* [INPUT FOR THIS TASK]

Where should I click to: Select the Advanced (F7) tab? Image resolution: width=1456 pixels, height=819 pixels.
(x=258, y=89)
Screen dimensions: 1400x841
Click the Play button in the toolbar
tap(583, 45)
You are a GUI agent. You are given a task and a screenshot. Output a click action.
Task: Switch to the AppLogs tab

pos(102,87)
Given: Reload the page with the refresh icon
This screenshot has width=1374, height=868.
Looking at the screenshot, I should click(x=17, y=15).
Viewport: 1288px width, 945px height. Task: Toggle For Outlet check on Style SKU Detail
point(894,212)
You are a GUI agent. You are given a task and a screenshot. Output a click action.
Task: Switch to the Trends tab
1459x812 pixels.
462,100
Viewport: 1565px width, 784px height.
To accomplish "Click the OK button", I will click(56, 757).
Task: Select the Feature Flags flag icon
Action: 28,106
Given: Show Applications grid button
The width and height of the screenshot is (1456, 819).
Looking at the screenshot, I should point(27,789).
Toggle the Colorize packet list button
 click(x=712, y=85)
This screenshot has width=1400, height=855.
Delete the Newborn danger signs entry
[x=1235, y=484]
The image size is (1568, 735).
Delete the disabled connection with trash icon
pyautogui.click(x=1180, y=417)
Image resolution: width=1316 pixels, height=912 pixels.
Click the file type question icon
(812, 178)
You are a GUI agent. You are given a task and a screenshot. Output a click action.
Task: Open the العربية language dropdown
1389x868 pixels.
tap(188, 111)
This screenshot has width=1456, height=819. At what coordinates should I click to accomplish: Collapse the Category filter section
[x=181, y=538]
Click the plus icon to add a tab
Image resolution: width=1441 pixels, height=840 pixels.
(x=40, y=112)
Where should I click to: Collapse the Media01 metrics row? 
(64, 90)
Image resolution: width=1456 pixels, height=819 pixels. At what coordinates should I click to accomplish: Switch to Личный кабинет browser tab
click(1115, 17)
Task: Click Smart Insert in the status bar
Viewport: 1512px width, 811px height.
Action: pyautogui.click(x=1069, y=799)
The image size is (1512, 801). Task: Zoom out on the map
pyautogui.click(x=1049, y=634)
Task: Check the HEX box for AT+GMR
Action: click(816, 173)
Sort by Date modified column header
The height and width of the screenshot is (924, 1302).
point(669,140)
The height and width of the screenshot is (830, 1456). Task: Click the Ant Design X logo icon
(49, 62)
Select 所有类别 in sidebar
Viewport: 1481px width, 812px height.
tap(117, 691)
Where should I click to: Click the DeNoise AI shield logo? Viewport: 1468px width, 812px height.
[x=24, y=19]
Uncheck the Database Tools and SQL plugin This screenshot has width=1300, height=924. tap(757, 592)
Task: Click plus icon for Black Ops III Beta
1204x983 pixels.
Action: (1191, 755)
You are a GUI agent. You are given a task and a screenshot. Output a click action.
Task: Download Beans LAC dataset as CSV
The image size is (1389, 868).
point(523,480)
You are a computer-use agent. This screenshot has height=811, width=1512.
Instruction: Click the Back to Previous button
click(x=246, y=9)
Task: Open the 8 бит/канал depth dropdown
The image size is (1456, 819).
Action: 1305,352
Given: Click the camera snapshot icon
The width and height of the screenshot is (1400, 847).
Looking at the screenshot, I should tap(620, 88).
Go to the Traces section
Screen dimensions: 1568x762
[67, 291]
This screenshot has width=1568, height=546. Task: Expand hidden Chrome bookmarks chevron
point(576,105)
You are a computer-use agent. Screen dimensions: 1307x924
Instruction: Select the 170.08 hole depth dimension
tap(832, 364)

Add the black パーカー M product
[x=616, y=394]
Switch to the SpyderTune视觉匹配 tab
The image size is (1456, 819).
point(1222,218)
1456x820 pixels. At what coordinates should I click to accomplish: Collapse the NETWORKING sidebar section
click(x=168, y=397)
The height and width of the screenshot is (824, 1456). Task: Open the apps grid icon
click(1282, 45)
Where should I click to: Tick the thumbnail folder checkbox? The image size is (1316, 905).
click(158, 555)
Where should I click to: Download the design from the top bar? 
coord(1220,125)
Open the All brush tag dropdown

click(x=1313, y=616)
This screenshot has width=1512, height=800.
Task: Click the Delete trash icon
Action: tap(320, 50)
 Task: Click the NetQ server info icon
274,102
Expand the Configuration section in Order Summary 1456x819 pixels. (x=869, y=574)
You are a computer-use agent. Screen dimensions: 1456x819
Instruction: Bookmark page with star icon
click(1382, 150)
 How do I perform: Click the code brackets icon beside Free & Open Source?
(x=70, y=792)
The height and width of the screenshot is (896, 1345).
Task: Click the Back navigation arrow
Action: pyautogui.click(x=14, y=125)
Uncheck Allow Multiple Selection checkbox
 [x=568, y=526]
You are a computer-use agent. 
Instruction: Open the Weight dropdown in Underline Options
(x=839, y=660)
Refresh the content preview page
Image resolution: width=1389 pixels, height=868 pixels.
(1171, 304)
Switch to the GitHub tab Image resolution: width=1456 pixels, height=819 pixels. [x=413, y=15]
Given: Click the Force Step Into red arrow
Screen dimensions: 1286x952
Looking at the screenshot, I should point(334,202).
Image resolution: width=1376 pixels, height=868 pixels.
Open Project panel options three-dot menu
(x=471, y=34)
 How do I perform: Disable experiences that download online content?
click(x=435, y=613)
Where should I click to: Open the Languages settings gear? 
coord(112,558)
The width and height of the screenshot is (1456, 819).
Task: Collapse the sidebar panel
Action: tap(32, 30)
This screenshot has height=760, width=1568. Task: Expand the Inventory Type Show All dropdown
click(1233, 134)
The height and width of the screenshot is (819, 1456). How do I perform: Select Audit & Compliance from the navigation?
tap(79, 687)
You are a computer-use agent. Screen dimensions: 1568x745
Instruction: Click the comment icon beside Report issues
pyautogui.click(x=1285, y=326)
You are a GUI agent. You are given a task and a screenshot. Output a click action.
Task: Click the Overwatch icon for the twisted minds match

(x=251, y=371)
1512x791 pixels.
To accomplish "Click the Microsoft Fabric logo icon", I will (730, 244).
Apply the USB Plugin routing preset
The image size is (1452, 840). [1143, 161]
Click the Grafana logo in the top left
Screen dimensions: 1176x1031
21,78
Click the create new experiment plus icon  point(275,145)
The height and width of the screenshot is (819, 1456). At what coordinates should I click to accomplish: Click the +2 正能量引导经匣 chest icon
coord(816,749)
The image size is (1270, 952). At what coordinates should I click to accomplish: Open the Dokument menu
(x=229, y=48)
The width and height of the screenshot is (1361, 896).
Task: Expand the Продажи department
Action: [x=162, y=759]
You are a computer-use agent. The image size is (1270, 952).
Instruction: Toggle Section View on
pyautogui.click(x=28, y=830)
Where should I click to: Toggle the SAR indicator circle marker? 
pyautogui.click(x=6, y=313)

* [TASK DETAILS] Each line in the listing where the word "plus" is found is to be copied.

* [THE ANSWER]
Click the plus icon to add a tab
Task: Click plus icon for Black Ops III Beta
Click the create new experiment plus icon  point(275,145)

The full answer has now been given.